Des «cheikhs» distilleront, via les chaînes satellitaires, les fatwas d’Ibn Baz, Al Albani, Otheymine, bénéficiant du flot ininterrompu des pétrodollars. Des «maîtres à penser» dont Béchir Ben Hassen est l’élève, pour avoir étudié leur doctrine en Arabie Saoudite, à l’université  Om Al Kora, à la Mecque. Une doctrine qui déclare le niqab obligatoire, la musique, l’art, interdits, et autorise le mariage des filles de neuf ans, tout en ergotant sur les conditions sous lesquelles l’esclavage peut être permis.

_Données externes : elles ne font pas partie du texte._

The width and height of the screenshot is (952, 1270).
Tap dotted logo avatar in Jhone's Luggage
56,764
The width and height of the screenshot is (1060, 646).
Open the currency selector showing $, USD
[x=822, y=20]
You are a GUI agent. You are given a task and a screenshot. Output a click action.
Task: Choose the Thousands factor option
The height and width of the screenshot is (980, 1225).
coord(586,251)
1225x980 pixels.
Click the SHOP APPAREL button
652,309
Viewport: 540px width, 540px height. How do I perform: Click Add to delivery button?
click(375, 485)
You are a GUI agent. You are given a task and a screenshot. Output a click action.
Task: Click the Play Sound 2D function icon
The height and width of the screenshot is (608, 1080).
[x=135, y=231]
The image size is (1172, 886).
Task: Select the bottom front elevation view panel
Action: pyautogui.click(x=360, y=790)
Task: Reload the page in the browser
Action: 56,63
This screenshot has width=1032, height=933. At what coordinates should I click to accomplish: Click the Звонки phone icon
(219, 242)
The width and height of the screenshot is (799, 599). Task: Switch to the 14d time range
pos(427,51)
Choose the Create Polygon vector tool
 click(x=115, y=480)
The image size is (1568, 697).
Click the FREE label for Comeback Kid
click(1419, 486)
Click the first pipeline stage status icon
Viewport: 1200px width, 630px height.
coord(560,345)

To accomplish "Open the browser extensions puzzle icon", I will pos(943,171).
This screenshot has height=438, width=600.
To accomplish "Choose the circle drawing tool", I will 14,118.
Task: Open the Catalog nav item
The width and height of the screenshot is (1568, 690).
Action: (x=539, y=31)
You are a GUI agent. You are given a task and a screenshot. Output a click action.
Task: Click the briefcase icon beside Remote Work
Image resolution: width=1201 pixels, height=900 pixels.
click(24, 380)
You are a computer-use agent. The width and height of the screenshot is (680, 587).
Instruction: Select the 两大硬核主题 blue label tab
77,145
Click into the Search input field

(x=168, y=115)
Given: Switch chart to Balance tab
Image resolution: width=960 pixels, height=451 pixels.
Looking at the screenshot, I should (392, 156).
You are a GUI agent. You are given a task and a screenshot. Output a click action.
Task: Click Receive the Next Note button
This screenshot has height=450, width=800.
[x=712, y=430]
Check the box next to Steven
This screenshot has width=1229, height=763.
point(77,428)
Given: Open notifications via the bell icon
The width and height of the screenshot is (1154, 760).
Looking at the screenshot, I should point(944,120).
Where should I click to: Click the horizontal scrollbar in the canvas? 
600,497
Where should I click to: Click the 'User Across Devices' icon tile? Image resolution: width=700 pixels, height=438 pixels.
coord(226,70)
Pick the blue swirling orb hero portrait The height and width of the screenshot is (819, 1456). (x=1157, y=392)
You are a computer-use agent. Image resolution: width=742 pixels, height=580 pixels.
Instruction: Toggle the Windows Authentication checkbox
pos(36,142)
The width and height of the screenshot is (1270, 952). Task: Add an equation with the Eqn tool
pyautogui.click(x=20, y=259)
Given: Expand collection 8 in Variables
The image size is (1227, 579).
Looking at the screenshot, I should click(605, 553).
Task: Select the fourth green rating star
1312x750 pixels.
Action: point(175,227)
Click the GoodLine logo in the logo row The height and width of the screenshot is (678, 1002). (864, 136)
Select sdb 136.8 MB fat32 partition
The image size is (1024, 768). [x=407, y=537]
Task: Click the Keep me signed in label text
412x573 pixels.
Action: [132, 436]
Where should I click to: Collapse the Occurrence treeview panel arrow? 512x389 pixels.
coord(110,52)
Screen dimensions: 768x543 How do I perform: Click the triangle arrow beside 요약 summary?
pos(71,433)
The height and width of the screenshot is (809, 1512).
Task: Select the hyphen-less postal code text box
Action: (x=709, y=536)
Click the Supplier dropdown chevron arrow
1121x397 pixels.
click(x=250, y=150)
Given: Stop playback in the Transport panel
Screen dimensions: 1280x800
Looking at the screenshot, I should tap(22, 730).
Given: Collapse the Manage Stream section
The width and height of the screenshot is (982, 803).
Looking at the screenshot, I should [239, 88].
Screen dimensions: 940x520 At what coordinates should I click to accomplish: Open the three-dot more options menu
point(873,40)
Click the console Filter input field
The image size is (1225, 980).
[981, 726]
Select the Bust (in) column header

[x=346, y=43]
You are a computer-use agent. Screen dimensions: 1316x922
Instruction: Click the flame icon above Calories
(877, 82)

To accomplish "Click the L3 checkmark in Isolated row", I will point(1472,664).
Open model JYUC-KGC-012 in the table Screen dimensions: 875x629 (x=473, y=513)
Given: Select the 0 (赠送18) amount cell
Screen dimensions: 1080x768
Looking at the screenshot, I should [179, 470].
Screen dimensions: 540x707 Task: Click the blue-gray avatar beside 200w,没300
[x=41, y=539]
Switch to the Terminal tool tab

Une idéologie qui considère qui considère chiîtes, achaârites, soufis comme étant au mieux comme des «égarés», au pire, comme des «hérétiques». Le site officiel de «la Présidence Générale des Recherches Scientifiques et de la délivrance des fatwas» du Royaume d’Arabie Saoudite, présente à cet égard une compilation des avis religieux délivrés, en ayant pris le soin de les traduire également en français et en anglais. Edifiant.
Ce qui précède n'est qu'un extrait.